→ THE PROBLEM: Among the lines below, copy each one in which "purple" appears.

Start of INPUT MATERIAL

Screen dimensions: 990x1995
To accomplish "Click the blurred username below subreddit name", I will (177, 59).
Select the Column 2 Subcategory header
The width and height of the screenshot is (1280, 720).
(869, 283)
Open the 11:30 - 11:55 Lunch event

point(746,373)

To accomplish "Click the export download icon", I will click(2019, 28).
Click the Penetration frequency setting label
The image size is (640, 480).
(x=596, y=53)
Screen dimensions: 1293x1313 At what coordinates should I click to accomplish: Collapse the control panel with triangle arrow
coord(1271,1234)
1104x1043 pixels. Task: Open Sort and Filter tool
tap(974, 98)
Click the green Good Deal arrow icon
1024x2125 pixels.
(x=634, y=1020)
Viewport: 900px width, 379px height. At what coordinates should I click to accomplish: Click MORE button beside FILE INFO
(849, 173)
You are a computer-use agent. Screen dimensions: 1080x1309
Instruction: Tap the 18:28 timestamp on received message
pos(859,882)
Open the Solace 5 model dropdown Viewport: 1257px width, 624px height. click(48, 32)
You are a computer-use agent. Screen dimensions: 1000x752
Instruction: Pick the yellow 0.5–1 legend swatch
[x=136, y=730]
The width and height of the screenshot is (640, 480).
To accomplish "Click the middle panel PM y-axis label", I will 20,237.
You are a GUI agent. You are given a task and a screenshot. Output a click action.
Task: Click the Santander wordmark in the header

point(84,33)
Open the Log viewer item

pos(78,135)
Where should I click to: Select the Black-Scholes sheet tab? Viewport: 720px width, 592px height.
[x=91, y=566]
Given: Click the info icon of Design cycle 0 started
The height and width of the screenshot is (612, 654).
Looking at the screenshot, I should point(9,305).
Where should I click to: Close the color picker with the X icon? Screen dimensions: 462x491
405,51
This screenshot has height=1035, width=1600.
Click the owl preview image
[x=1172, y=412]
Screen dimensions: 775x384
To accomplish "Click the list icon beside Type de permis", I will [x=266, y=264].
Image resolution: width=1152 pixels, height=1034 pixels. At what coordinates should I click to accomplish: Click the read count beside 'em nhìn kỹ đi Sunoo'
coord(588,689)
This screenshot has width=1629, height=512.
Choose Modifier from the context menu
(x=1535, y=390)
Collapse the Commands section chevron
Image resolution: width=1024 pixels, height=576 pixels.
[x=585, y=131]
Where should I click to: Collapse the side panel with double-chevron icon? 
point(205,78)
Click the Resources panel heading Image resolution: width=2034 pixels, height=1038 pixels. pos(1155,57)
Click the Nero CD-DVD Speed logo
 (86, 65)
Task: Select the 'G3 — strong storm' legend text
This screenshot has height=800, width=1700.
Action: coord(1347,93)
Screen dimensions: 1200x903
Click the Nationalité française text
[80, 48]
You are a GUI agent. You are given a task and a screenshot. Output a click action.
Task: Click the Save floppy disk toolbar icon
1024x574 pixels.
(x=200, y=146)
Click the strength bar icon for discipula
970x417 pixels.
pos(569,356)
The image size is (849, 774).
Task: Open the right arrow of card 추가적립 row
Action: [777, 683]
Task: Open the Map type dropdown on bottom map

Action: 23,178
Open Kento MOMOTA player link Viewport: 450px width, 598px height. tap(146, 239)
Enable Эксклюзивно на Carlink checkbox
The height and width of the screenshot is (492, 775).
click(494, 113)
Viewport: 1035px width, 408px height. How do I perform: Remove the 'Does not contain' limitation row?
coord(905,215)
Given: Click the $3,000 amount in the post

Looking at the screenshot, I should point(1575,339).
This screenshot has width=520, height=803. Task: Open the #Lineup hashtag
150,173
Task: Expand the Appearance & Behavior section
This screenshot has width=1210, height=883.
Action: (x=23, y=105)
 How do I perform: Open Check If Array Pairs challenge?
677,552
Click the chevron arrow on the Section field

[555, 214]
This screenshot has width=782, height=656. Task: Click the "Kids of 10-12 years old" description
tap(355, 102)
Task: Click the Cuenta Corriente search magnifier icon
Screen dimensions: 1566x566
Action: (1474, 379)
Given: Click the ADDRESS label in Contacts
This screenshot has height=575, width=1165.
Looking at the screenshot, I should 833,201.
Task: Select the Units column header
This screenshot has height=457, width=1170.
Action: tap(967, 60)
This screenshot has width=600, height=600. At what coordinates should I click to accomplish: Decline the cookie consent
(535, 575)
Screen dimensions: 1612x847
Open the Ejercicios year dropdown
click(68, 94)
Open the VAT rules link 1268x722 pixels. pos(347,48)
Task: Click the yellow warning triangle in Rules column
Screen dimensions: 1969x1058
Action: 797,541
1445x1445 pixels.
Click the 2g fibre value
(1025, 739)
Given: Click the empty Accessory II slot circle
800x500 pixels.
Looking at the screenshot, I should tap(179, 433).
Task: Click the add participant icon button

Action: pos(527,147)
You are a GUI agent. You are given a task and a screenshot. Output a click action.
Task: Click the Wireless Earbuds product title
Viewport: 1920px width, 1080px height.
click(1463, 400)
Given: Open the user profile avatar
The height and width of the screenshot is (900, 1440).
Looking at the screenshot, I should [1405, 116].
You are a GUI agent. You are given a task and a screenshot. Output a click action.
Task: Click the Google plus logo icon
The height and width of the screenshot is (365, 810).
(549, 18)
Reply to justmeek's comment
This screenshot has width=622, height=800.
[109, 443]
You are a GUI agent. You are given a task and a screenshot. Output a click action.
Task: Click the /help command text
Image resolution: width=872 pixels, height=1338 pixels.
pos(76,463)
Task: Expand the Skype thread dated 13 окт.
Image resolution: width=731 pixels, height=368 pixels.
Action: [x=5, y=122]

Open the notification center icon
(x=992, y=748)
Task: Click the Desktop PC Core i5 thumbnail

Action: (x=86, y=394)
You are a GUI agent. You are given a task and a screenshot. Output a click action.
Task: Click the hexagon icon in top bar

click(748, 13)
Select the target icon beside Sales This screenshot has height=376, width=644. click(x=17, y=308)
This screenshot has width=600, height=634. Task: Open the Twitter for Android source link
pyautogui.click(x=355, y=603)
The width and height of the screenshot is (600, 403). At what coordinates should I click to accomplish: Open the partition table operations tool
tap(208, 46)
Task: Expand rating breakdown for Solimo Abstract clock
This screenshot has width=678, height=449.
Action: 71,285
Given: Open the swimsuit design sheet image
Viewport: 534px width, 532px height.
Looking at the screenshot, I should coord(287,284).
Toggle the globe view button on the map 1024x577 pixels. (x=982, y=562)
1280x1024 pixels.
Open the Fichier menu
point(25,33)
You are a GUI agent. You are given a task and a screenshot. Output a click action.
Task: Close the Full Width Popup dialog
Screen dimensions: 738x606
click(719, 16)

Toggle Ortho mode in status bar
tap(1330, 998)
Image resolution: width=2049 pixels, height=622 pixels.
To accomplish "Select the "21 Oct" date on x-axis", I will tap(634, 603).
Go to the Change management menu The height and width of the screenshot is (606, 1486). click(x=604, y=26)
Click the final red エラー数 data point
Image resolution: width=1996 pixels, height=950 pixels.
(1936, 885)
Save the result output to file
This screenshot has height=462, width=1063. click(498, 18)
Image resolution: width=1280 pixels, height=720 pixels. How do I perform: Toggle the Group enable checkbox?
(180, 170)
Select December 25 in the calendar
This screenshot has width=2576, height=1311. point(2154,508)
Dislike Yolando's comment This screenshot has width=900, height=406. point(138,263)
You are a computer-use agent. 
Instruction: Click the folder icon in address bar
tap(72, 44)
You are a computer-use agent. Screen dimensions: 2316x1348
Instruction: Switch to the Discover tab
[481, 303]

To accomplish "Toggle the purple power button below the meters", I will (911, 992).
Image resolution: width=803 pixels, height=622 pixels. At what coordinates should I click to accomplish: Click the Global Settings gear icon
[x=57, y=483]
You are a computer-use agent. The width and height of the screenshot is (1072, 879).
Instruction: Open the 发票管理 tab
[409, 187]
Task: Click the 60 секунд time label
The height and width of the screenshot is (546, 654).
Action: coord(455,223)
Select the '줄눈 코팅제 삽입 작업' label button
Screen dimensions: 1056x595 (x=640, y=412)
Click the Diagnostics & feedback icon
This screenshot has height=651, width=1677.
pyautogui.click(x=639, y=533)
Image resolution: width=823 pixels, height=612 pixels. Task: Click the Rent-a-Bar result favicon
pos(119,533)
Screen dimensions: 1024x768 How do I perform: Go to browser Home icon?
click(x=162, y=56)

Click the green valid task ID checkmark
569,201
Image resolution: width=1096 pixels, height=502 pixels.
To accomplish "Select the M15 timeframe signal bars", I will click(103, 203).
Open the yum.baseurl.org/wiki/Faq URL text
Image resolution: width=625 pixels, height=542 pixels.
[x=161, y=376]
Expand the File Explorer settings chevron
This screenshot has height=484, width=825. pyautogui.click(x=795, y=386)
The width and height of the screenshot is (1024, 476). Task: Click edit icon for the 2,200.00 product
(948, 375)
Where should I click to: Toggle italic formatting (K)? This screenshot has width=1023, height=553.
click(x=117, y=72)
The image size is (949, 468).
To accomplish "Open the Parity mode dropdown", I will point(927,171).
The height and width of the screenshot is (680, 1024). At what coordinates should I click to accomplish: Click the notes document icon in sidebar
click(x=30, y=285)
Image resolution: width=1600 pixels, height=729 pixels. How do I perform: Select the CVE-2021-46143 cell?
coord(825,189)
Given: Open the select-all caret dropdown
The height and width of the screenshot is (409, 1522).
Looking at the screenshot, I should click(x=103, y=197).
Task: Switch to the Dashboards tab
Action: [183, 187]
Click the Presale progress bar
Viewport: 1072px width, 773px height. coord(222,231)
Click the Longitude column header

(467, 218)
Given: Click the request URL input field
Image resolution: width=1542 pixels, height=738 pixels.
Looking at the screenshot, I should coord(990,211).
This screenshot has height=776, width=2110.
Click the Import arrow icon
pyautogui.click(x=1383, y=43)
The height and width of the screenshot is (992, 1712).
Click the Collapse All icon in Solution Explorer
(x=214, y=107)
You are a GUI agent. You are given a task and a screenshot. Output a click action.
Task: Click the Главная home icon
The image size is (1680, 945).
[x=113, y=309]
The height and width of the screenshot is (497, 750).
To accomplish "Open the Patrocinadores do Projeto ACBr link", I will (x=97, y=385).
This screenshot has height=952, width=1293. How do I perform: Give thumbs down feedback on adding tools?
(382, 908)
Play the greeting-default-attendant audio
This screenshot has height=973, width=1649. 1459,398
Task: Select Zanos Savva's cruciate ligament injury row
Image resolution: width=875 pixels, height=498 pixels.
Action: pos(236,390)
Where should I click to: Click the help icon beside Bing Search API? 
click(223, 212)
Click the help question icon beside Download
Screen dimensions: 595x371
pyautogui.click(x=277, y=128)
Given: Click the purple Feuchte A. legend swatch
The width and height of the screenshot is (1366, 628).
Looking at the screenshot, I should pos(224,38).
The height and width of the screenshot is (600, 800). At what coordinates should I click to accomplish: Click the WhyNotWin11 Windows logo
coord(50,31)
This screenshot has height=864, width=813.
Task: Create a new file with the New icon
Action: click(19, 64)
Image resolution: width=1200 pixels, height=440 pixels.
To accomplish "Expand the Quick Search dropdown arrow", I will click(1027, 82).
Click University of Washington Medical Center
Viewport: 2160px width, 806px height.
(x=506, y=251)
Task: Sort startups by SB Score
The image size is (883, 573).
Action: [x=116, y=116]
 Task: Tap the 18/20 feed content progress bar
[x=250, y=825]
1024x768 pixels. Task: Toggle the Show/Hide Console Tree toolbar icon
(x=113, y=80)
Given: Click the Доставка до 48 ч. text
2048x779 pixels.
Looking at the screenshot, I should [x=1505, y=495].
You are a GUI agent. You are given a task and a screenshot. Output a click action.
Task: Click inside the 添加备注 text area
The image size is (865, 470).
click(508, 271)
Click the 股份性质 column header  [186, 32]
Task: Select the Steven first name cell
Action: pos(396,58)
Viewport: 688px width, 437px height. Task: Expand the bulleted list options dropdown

End of INPUT MATERIAL

→ ANSWER TO THIS PROBLEM:
To accomplish "Toggle the purple power button below the meters", I will (911, 992).
Given: Click the purple Feuchte A. legend swatch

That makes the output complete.